WASHINGTON President Barack Obama on Monday proposed a $3.99 trillion budget that drew scorn from Republicans and set up battles over tax reform, infrastructure spending, and the quest to prove which party best represents the middle class.
In his fiscal year 2016 budget blueprint, a political document that must be approved by Congress to take effect, Obama proposed a series of programs to help middle-income Americans that he would pay for with higher taxes on corporations and wealthy individuals.
He also sought to show that the United States could increase spending in a fiscally responsible way. The budget foresees a $474 billion deficit, which is 2.5 percent of U.S. gross domestic product, a level economists view as sustainable.
Obama's budget fleshes out proposals from his State of the Union address last month and helps highlight Democratic priorities for the last two years of his presidency and the beginning of the 2016 presidential campaign.
"I know there are Republicans who disagree with my approach. And I’ve said this before: If they have other ideas for how we can keep America safe, grow our economy, while helping middle-class families feel some sense of economic security, I welcome their ideas," Obama said.
"But their numbers have to add up. And what we can’t do is play politics with folks’ economic security, or with our national security."
Obama spoke from the headquarters of the Department of Homeland Security, a site the White House chose to emphasize its insistence that Republicans fund the agency charged with implementing his controversial executive actions on immigration.
The president said the opposing party would put the nation at risk if they did not fully fund the department. Republicans have threatened to curtail department spending in order to block Obama's executive orders on immigration.
They have said they see room for compromise in areas such as tax reform and infrastructure, but many of Obama's programs, which were rolled out in the weeks before the budget's release, have landed with a thud.
"Today, President Obama laid out a plan for more taxes, more spending, and more of the Washington gridlock that has failed middle-class families," said John Boehner, Republican speaker of the House of Representatives.
"It may be Groundhog Day, but the American people can't afford a repeat of the same old top-down policies of the past."
Democrats, however, viewed the budget as a statement of their priorities and a chance to demonstrate that they represent the party that champions middle-income Americans.

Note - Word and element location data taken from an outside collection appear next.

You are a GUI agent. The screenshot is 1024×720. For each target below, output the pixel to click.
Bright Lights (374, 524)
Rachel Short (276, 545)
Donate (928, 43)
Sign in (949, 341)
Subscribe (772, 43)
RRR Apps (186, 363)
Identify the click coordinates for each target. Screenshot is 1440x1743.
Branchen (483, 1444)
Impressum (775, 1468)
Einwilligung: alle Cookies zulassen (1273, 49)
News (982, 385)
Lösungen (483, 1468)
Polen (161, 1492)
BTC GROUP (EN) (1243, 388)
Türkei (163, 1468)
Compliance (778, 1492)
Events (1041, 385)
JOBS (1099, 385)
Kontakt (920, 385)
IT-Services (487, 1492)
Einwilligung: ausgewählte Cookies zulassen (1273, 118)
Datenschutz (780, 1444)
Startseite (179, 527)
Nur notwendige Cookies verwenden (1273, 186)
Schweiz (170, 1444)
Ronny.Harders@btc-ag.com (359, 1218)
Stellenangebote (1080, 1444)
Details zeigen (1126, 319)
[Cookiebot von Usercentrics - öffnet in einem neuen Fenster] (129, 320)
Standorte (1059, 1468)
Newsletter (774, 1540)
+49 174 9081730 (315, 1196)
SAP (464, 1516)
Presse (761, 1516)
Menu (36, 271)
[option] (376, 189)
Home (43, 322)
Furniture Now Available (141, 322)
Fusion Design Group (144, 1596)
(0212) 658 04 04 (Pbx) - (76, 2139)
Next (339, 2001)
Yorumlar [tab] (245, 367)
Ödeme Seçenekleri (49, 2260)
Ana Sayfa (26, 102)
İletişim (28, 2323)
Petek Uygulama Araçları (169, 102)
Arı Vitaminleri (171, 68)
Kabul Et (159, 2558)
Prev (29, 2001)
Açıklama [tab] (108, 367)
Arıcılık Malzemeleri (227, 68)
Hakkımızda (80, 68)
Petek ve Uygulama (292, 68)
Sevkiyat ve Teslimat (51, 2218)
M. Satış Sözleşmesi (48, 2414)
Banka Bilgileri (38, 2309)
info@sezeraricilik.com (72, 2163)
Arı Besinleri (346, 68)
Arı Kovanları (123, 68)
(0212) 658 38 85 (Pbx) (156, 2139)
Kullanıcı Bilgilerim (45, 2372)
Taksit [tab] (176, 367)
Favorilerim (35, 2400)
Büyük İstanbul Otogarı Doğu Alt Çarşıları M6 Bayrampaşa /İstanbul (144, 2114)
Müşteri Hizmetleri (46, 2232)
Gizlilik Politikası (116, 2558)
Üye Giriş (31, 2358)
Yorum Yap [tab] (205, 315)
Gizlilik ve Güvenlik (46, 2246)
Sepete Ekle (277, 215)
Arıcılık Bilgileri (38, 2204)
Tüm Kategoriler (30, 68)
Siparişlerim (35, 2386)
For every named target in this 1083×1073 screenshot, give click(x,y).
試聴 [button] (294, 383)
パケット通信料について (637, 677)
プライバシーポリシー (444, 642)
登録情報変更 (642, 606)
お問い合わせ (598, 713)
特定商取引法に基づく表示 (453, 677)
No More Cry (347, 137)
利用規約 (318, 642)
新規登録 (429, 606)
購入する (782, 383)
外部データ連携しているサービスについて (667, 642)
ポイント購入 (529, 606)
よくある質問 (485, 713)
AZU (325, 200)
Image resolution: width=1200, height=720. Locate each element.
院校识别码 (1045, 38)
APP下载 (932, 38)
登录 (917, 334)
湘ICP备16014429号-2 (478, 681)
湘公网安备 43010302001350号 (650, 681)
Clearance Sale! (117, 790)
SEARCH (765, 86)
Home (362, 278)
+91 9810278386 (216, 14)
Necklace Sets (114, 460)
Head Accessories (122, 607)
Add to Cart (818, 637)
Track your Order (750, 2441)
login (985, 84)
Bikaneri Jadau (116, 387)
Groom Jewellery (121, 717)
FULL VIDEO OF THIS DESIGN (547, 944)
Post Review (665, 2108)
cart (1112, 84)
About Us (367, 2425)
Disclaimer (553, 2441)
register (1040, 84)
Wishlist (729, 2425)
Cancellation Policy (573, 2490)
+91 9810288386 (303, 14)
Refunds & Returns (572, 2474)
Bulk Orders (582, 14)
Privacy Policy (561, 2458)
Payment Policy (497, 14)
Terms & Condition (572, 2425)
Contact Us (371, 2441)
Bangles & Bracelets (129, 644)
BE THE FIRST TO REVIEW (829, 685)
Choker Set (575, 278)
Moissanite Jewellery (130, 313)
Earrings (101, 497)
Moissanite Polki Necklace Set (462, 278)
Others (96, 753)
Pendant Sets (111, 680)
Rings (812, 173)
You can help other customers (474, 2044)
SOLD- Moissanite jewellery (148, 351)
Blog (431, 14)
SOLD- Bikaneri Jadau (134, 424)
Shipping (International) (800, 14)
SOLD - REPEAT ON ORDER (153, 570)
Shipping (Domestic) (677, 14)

"(It) affords him an opportunity to contrast his vision of helping the middle class with the Republican Congress' approach of exacerbating inequality, ignoring the middle class and making the burdens of those who want to enter it even greater," said Neera Tanden, president of the Center for American Progress, which has close ties to the Obama White House.
INFRASTRUCTURE, TAX REFORM
The budget achieves some $1.8 trillion in deficit reduction over the next 10 years, officials said, through healthcare, tax and immigration reform, but the forecast assumes Republican support for Obama's programs, which is unlikely.
Republicans have blocked immigration reform legislation in the House, for example, and Obama's budget assumes passage of such a bill.
The administration foresees a continuation of the decline in unemployment, forecasting a rate of 5.4 percent in 2015. It currently stands at 5.6 percent.
It also proposes a new infrastructure bank, a 6 percent increase in research and development, and a controversial consolidation of U.S. government agencies. Obama has previously proposed combining trade agencies, but the proposal fizzled.
The budget sets aside $14 billion to strengthen U.S. cybersecurity defenses after a spate of high-profile hackings.
It calls for a one-time, 14 percent tax on an estimated $2.1 trillion in profits piled up abroad by companies such as General Electric (GE.N) and Microsoft (MSFT.O), while imposing a 19 percent tax on U.S. companies' future foreign earnings.
It proposes a 7 percent rise in U.S. domestic and military spending, ending "sequester" caps with reforms to crop insurance programs and closing tax loopholes such as one on "carried interest." Those moves would help fund investments in infrastructure and education.
The budget also would reform rules governing trust funds and raise the capital gains and dividend rates to 28 percent from the current top rates of 23.8 percent.
In foreign policy, the budget funds efforts to support NATO and European allies against Russian aggression.
It requests $8.8 billion to fund U.S. efforts to fight Islamic State militants, bolster Iraq's army and strengthen the "moderate" opposition in Syria.